▶ Try it
Word for word, restate all of the records.

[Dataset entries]
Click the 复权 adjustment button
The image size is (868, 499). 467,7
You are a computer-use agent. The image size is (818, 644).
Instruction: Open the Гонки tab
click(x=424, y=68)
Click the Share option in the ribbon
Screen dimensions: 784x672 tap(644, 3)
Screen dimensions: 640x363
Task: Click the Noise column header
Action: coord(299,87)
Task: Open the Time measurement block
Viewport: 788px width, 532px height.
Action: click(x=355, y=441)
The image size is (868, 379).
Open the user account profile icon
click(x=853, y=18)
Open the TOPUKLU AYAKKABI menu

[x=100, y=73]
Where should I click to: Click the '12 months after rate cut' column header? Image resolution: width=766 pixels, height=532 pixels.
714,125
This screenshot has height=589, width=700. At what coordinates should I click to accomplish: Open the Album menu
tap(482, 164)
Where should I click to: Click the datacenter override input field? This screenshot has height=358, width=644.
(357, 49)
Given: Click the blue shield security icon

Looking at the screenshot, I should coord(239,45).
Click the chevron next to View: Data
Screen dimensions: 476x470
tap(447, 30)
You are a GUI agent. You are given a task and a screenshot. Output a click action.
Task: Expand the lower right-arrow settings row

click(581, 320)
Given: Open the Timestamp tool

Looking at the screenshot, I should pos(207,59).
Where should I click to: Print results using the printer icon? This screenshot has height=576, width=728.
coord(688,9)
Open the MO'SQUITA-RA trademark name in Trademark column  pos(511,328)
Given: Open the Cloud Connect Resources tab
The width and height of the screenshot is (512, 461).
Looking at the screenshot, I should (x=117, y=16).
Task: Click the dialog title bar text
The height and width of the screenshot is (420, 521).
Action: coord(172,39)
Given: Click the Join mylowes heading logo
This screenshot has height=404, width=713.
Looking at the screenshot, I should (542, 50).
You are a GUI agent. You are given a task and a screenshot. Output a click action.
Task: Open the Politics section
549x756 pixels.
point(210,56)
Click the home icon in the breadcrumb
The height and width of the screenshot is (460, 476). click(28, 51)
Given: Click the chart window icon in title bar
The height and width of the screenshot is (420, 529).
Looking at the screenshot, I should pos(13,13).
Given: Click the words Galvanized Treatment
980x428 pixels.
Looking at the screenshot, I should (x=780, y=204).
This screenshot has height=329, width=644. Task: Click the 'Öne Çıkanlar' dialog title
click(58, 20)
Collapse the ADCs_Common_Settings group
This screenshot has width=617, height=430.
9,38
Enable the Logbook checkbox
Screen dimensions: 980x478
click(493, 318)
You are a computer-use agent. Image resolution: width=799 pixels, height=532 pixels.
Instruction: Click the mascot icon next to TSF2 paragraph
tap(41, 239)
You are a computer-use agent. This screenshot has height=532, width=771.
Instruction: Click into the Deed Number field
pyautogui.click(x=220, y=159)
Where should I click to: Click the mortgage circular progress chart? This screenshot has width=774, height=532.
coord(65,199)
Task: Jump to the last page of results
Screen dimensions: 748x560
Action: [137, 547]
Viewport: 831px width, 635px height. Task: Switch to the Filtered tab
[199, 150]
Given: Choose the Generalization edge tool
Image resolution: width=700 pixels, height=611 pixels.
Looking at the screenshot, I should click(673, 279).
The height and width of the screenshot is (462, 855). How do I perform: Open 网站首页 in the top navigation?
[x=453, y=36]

▶ Task response
Click the 复权 adjustment button
The image size is (868, 499). 467,7
You are a computer-use agent. The image size is (818, 644).
Instruction: Open the Гонки tab
click(x=424, y=68)
Click the Share option in the ribbon
Screen dimensions: 784x672 tap(644, 3)
Screen dimensions: 640x363
Task: Click the Noise column header
Action: coord(299,87)
Task: Open the Time measurement block
Viewport: 788px width, 532px height.
Action: click(x=355, y=441)
The image size is (868, 379).
Open the user account profile icon
click(x=853, y=18)
Open the TOPUKLU AYAKKABI menu

[x=100, y=73]
Where should I click to: Click the '12 months after rate cut' column header? Image resolution: width=766 pixels, height=532 pixels.
714,125
This screenshot has height=589, width=700. At what coordinates should I click to accomplish: Open the Album menu
tap(482, 164)
Where should I click to: Click the datacenter override input field? This screenshot has height=358, width=644.
(357, 49)
Given: Click the blue shield security icon

Looking at the screenshot, I should coord(239,45).
Click the chevron next to View: Data
Screen dimensions: 476x470
tap(447, 30)
You are a GUI agent. You are given a task and a screenshot. Output a click action.
Task: Expand the lower right-arrow settings row

click(581, 320)
Given: Open the Timestamp tool

Looking at the screenshot, I should pos(207,59).
Where should I click to: Print results using the printer icon? This screenshot has height=576, width=728.
coord(688,9)
Open the MO'SQUITA-RA trademark name in Trademark column  pos(511,328)
Given: Open the Cloud Connect Resources tab
The width and height of the screenshot is (512, 461).
Looking at the screenshot, I should (x=117, y=16).
Task: Click the dialog title bar text
The height and width of the screenshot is (420, 521).
Action: coord(172,39)
Given: Click the Join mylowes heading logo
This screenshot has height=404, width=713.
Looking at the screenshot, I should (542, 50).
You are a GUI agent. You are given a task and a screenshot. Output a click action.
Task: Open the Politics section
549x756 pixels.
point(210,56)
Click the home icon in the breadcrumb
The height and width of the screenshot is (460, 476). click(28, 51)
Given: Click the chart window icon in title bar
The height and width of the screenshot is (420, 529).
Looking at the screenshot, I should pos(13,13).
Given: Click the words Galvanized Treatment
980x428 pixels.
Looking at the screenshot, I should (x=780, y=204).
This screenshot has height=329, width=644. Task: Click the 'Öne Çıkanlar' dialog title
click(58, 20)
Collapse the ADCs_Common_Settings group
This screenshot has width=617, height=430.
9,38
Enable the Logbook checkbox
Screen dimensions: 980x478
click(493, 318)
You are a computer-use agent. Image resolution: width=799 pixels, height=532 pixels.
Instruction: Click the mascot icon next to TSF2 paragraph
tap(41, 239)
You are a computer-use agent. This screenshot has height=532, width=771.
Instruction: Click into the Deed Number field
pyautogui.click(x=220, y=159)
Where should I click to: Click the mortgage circular progress chart? This screenshot has width=774, height=532.
coord(65,199)
Task: Jump to the last page of results
Screen dimensions: 748x560
Action: [137, 547]
Viewport: 831px width, 635px height. Task: Switch to the Filtered tab
[199, 150]
Given: Choose the Generalization edge tool
Image resolution: width=700 pixels, height=611 pixels.
Looking at the screenshot, I should click(673, 279).
The height and width of the screenshot is (462, 855). How do I perform: Open 网站首页 in the top navigation?
[x=453, y=36]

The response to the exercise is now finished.